## Task requirements
(1) According to the article on Reddit toxicity, how many of the top subreddits by subscribers did Bell pull data from?
(2) From the article on Reddit toxicity, extract the passage that begins at the words "Ben Bell, a" and stops after "applied to Reddit.".

## Study text
When the Reddit community loves something, that person or thing can gain instant celebrity status, and a tidal wave of virtual (and sometimes monetary) love. But in the darkest corners of Reddit, there are some truly disturbing conversations happening.
Ben Bell, a data scientist at Idibon, set out to identify the worst of the worst and the best of the best. San Francisco-based Idibon is developing a natural language processing service that Bell applied to Reddit.
“I set out to scientifically measure toxicity and supportiveness in Reddit comments and communities,” Bell wrote in a blog post about his findings. “I then compared Reddit’s own evaluation of its subreddits to see where they were right, where they were wrong, and what they may have missed.”
Bell defined toxic comments as those engaging in an outright attack on another user, or those that contained overtly bigoted statements. The study also weighed toxic comments against those he defined as supportive, which includes language that expresses support or appreciation of another user.
He then tapped the Reddit API to pull data from the top 250 subreddits by subscribers, plus those mentioned in an AskReddit thread about toxicity on the site that had received more than 150 upvotes. There was also human annotation of all comments involved.
Here’s an interactive graph of the results:
According to Bell’s calculations: The most toxic community is /r/ShitRedditSays with 44 percent Toxicity and 1.7 percent Supportiveness scores. The subreddit finds bigoted posts around Reddit, but the conversations around these posts often then turns ugly, Bell says.
The most bigoted subreddit was /r/TheRedPill, a subreddit Bell describes as being “dedicated to proud male chauvinism, where bigoted comments received overwhelming approval from the community at large.”

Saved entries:

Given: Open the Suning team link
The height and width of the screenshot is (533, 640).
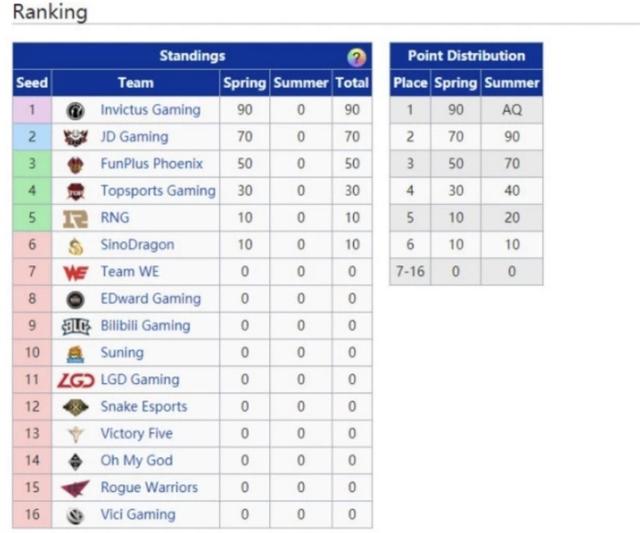Looking at the screenshot, I should click(122, 352).
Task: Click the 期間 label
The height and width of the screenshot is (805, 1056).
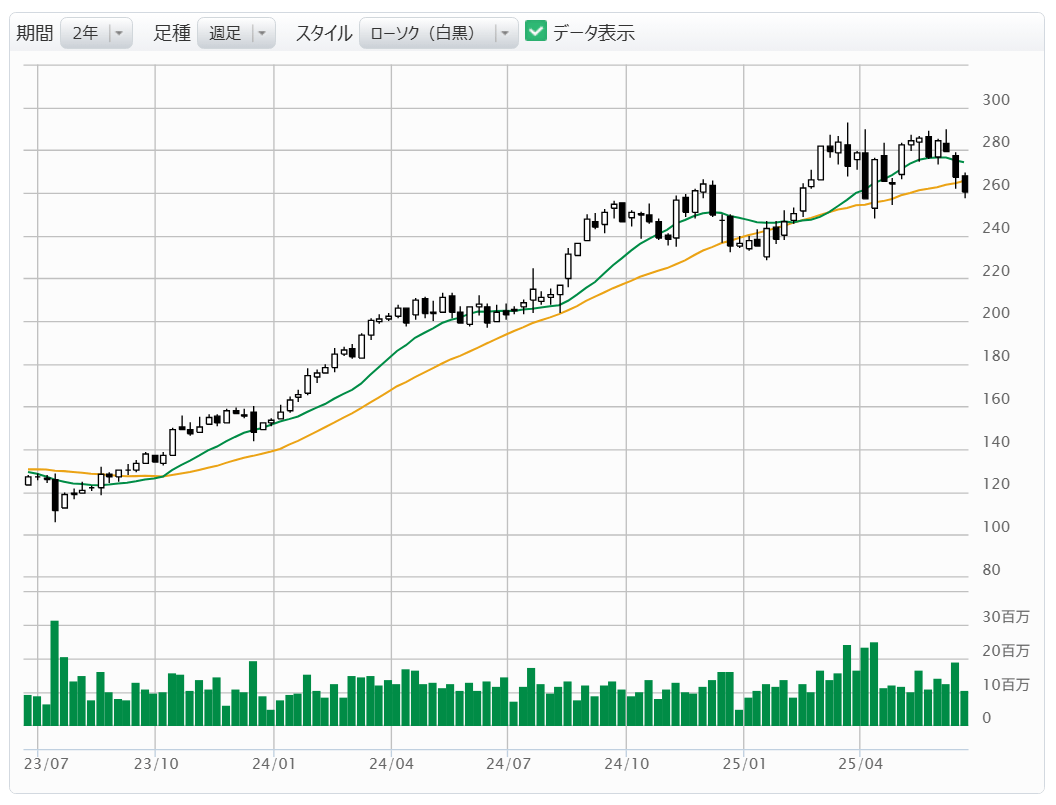Action: click(34, 33)
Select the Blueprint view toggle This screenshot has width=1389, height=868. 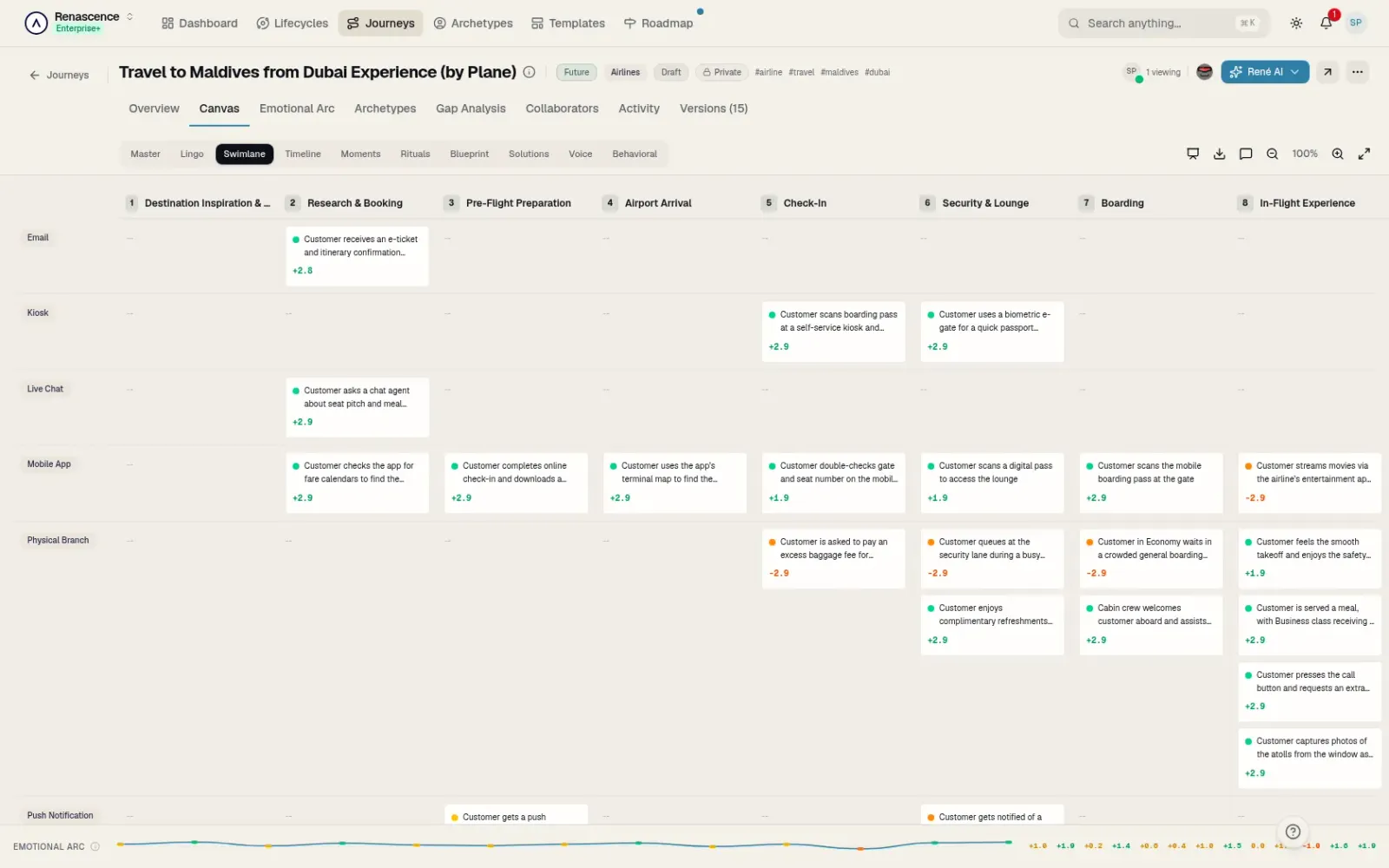[x=470, y=154]
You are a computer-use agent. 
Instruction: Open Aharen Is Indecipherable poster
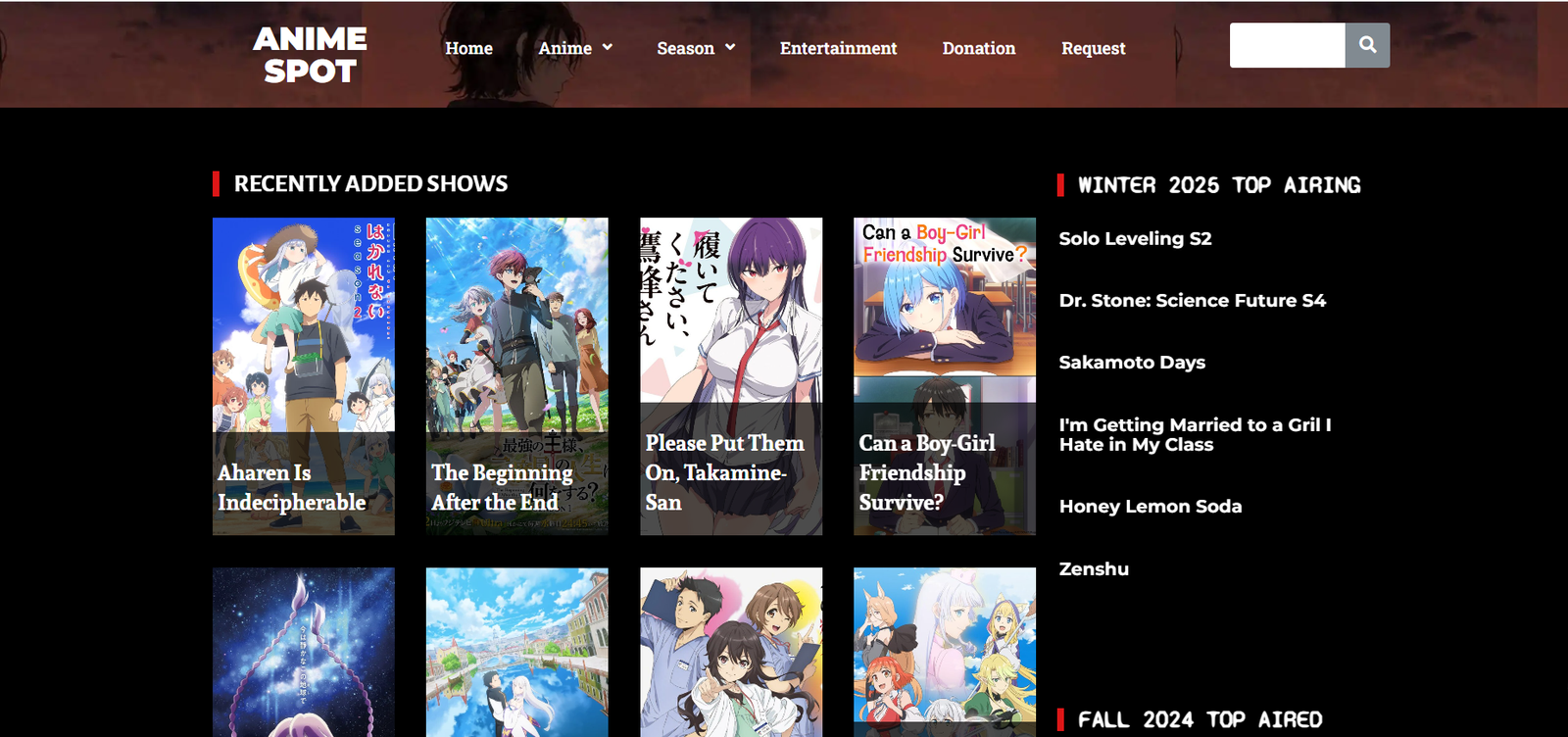pos(304,375)

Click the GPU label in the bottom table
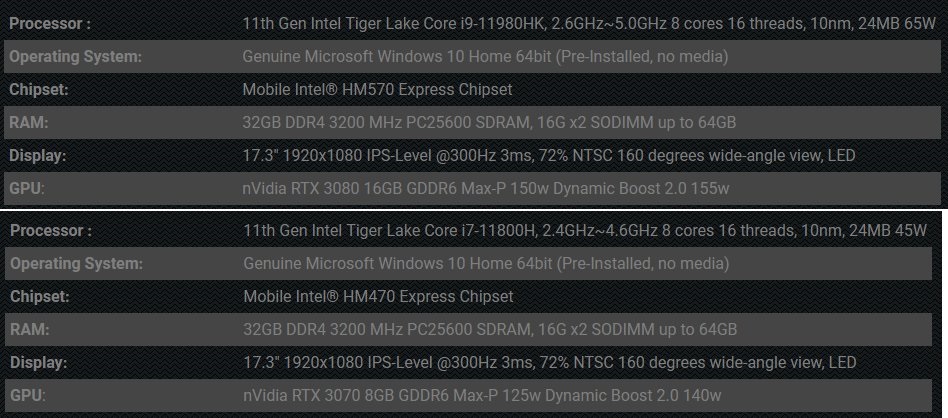[27, 395]
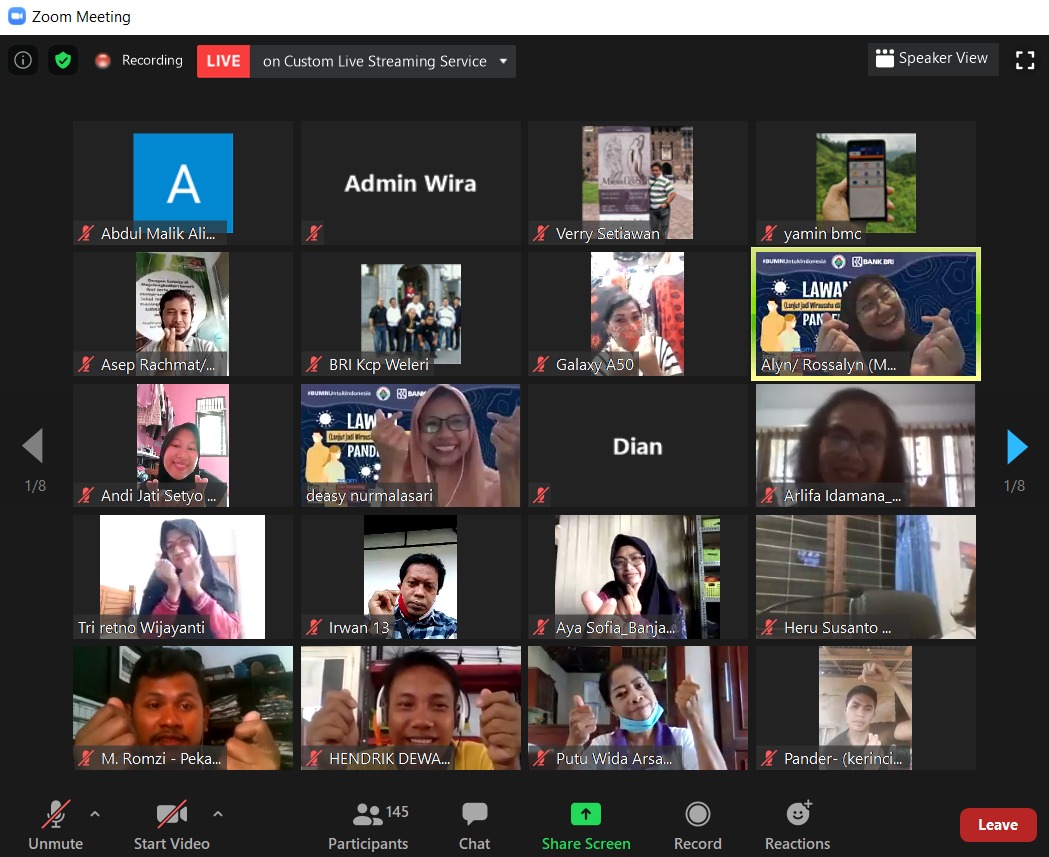Open the Chat panel
The height and width of the screenshot is (857, 1049).
pyautogui.click(x=474, y=826)
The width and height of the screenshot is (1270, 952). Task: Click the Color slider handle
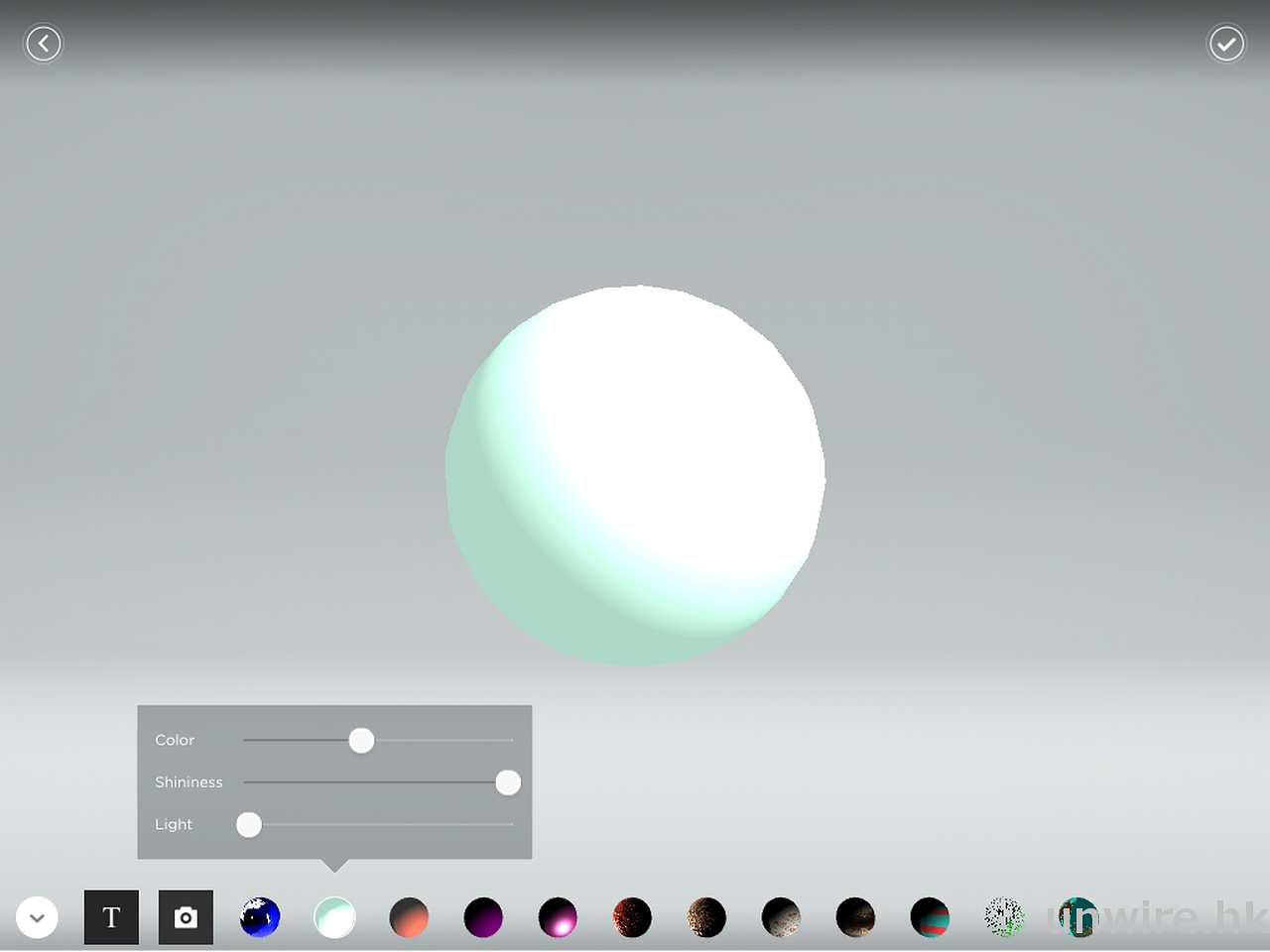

## Replies
(1) The top 250 subreddits by subscribers.

(2)
Ben Bell, a data scientist at Idibon, set out to identify the worst of the worst and the best of the best. San Francisco-based Idibon is developing a natural language processing service that Bell applied to Reddit.